Supplied material
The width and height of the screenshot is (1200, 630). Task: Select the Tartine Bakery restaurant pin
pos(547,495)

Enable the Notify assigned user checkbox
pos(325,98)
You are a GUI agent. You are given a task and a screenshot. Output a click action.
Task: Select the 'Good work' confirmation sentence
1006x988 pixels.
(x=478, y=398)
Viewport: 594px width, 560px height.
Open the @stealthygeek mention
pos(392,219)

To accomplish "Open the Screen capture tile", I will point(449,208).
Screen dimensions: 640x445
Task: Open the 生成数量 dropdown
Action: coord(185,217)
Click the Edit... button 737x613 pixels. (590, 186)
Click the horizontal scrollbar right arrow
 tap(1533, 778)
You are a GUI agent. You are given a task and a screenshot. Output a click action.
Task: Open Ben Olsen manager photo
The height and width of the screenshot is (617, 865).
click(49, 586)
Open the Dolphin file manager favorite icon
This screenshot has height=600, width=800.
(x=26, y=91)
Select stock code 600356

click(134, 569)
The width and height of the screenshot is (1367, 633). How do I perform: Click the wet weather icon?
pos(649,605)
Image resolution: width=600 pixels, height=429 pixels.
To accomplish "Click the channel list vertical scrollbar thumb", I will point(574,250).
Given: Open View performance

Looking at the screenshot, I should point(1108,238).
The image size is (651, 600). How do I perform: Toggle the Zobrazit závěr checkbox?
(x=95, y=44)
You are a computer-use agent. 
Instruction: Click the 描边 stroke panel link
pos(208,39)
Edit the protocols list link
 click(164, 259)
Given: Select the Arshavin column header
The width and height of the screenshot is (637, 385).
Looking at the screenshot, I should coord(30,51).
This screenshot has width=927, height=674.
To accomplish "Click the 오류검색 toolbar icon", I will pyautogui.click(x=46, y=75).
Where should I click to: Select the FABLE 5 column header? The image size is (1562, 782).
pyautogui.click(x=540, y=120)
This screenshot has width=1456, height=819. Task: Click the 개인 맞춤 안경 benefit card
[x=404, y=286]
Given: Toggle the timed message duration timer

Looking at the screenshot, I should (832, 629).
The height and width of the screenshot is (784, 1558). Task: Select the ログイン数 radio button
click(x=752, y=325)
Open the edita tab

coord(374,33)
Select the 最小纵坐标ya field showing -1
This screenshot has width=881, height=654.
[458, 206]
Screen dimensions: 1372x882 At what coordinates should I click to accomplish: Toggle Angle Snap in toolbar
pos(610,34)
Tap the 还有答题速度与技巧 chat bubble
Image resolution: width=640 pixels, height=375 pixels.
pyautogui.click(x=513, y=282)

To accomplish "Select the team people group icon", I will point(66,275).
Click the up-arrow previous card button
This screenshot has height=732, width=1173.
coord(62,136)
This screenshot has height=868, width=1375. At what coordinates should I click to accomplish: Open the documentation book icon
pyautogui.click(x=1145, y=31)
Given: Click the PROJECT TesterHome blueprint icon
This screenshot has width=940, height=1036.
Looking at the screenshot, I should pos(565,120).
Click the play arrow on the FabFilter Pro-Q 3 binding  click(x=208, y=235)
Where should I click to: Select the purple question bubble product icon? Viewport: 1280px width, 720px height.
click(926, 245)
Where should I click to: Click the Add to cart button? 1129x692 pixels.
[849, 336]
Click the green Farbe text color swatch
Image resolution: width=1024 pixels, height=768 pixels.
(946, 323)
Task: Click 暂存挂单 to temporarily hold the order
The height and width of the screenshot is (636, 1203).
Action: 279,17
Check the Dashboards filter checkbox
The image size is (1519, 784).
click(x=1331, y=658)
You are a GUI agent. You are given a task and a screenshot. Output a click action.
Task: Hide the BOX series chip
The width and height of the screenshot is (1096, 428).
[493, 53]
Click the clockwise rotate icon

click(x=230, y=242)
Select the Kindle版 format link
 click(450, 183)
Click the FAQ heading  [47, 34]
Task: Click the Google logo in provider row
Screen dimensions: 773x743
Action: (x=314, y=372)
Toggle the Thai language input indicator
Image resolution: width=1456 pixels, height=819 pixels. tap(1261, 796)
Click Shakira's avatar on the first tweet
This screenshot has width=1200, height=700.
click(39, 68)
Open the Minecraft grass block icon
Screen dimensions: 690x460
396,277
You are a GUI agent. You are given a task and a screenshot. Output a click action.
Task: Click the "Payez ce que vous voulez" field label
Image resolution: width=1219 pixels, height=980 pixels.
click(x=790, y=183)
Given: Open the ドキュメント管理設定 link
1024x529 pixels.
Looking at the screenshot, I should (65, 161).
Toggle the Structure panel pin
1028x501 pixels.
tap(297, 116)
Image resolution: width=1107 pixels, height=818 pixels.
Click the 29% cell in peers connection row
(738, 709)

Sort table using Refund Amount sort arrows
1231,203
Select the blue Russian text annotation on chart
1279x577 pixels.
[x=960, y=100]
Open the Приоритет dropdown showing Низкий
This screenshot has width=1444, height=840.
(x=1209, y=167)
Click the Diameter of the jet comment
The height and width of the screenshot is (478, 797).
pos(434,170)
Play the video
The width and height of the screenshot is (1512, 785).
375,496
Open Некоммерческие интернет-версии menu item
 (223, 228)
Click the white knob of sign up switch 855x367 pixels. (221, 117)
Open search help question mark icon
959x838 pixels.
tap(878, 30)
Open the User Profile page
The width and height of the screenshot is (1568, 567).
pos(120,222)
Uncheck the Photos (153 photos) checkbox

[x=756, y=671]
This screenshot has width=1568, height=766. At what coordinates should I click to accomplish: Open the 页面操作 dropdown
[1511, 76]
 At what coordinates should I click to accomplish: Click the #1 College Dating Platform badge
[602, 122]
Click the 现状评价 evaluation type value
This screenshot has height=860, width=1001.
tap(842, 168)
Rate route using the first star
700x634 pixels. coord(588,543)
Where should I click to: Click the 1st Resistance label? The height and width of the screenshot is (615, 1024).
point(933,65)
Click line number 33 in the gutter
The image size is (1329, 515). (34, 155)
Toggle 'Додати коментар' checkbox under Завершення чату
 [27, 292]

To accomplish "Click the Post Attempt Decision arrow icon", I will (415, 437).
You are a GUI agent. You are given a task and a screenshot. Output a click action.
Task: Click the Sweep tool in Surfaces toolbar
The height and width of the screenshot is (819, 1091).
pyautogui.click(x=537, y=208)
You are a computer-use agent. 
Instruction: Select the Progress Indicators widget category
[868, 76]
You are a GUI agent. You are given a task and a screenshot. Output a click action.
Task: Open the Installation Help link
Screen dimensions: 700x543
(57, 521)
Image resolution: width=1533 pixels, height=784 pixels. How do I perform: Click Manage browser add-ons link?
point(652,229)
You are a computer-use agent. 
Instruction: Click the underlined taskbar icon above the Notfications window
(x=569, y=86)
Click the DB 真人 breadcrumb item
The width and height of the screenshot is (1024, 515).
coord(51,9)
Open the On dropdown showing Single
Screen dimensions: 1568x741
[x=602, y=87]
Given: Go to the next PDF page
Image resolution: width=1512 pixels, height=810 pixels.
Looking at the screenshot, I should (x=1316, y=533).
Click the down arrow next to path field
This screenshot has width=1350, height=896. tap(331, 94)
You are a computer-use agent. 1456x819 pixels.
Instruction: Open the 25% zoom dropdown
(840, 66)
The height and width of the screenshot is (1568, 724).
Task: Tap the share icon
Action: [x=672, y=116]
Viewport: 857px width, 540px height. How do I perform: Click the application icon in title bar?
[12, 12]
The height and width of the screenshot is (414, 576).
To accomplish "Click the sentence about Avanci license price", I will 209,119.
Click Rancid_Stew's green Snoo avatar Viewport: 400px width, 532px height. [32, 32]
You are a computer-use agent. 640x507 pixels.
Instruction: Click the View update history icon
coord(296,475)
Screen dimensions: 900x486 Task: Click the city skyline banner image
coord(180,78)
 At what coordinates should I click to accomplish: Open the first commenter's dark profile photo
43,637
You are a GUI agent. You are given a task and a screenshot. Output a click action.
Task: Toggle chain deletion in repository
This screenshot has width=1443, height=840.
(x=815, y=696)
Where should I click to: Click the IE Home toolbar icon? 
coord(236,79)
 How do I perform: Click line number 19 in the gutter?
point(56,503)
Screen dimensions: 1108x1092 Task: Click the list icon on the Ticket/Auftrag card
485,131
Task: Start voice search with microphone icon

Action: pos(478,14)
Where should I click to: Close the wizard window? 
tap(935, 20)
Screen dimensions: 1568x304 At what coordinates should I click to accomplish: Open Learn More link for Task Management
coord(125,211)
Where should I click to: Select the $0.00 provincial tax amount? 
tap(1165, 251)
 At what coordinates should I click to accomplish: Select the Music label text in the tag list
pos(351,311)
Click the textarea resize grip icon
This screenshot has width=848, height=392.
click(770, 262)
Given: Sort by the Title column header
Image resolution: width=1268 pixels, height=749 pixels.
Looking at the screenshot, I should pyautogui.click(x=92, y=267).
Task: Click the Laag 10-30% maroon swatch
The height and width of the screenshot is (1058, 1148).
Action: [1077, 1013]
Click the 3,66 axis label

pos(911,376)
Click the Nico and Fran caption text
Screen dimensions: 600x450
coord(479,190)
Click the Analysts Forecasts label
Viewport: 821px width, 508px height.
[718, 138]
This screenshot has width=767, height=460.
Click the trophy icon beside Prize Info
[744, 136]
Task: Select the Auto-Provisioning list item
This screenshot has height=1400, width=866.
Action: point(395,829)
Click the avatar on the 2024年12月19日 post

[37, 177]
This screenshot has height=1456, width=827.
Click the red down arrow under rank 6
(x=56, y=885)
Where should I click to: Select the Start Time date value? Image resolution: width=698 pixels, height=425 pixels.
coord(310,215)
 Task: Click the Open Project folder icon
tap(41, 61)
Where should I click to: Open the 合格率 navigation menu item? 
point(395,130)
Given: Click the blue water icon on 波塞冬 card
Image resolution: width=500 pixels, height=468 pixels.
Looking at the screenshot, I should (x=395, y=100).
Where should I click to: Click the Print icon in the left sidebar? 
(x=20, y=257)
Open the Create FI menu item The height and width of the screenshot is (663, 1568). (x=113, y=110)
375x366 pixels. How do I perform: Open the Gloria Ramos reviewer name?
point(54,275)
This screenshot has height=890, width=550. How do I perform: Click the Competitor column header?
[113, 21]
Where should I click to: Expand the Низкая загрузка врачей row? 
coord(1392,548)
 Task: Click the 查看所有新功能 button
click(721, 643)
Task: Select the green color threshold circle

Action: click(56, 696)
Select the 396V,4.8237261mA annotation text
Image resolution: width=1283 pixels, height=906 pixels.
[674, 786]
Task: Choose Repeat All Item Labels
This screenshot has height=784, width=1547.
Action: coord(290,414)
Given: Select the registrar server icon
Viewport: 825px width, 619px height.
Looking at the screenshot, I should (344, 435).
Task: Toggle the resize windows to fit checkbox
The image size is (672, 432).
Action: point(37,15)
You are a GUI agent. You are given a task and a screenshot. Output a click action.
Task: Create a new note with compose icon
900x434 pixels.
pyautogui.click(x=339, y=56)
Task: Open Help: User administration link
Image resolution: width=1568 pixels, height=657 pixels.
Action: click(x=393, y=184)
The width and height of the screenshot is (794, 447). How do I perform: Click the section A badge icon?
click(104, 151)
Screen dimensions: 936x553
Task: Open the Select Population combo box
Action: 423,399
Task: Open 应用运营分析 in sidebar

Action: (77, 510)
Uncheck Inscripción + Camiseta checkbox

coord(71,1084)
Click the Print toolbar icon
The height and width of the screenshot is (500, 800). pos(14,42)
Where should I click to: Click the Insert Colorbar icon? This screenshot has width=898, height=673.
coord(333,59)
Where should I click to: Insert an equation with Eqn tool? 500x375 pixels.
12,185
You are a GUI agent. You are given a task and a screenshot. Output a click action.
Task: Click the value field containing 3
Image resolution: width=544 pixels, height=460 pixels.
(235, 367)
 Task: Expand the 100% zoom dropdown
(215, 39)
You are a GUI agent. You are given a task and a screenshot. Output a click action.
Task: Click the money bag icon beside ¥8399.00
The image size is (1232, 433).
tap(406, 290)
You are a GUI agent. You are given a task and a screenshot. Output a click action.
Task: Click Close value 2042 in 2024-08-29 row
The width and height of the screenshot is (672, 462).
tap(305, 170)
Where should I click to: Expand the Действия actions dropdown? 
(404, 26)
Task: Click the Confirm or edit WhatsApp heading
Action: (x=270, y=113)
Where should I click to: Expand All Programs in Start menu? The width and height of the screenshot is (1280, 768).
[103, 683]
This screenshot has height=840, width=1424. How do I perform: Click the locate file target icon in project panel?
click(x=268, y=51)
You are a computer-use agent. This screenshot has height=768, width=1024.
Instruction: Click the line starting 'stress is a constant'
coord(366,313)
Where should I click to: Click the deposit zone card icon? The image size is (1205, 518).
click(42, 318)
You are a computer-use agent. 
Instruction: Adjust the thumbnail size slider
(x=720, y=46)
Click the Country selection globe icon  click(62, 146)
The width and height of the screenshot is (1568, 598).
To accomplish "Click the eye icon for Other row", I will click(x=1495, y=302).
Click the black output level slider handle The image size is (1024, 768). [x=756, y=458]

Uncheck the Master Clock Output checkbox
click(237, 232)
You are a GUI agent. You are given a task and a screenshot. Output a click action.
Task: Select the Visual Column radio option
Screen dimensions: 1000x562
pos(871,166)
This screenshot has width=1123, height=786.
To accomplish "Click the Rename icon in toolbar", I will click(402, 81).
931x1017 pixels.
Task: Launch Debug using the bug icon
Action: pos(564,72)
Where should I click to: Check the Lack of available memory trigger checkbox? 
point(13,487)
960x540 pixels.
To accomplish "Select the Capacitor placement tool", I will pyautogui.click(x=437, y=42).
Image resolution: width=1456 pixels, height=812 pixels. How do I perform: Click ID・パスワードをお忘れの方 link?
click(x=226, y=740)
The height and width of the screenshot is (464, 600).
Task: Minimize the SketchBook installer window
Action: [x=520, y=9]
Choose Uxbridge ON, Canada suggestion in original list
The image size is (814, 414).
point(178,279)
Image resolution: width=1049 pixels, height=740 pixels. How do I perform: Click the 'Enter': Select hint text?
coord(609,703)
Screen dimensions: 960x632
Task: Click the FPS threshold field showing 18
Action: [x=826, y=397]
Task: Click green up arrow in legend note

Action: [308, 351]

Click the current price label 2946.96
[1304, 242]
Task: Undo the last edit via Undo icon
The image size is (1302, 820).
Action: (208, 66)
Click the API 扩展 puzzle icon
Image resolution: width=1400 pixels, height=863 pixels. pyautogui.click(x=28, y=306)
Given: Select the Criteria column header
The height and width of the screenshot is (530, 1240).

Exercise details
In the records above, find every line with the word "Create" and copy it.

Completed task
Open the Create FI menu item The height and width of the screenshot is (663, 1568). (x=113, y=110)
Task: Create a new note with compose icon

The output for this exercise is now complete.